I am looking for a proof that $\displaystyle \iint_S \vec{r}\cdot \vec{n}\,\mathrm{d}S= 3 V(A)$, without use of Gauss divergence theorem. So far I can say that
$$\iint_S \vec{r}\cdot \vec{n}\,\mathrm{d}S=\iint_D (\vec{r},\vec{r}_u,\vec{r}_v)\,\mathrm{d}u\,\mathrm{d}v,$$ where $(\vec{r},\vec{r}_u,\vec{r}_v)$ stands for the triple product of $\vec{r},\,\vec{r}_u,\,\vec{r}_v$.
Any ideas are welcomed.
Thanks in advance for the help.
Best Answer
Too long for a comment: Just an idea for geometric intuition which might be useful to understand how to formalize the matter: The product $\frac{\vec{r}\cdot \hat{n}dS}{3}$ represents a volume of an infinitesimal pyramid whose base is a surface element $dS$ and the height is $\vec{r}\cdot \hat{n}$ the projection of $\vec{r}$ ortohgonal to the base. (In terms of using a parameterization, this volume can be thought of as a triple product of $\vec{r}, \vec{r}_u du, \vec{r}_v dv$. For simplicity, assume $\vec{0}\in A$ and that the domain is star-shaped. $V(A)$ is the sum of all these tiny pyramids.

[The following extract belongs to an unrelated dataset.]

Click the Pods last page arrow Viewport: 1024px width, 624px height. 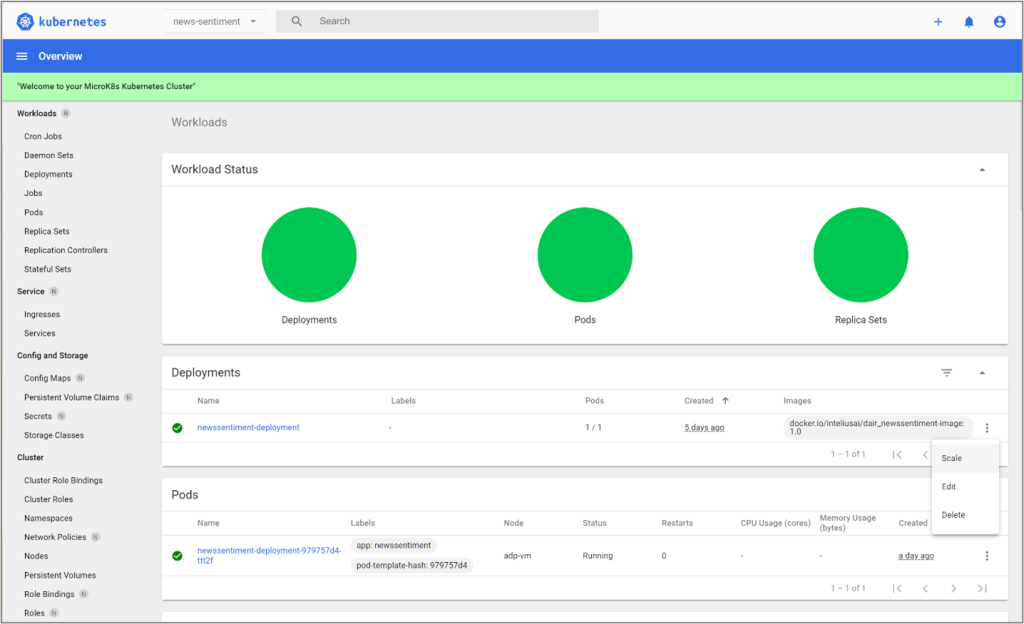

In the general case, I would prove first for $A$ which is star-shaped in relation to $\vec{p}\neq \vec{0}$. This means a pyramid doesn't intersect twice the surface, and then for any $A$ partition it into star-shaped regions and sum the results.
I suppose that in order to truly formalize this, one must bound ($\vec{r},\vec{r}_u\Delta u,\vec{r}_v\Delta v)$ and show the error in relation to the volume of the "not really a pyramid", diminishes as $\Delta u,\Delta v \rightarrow 0$.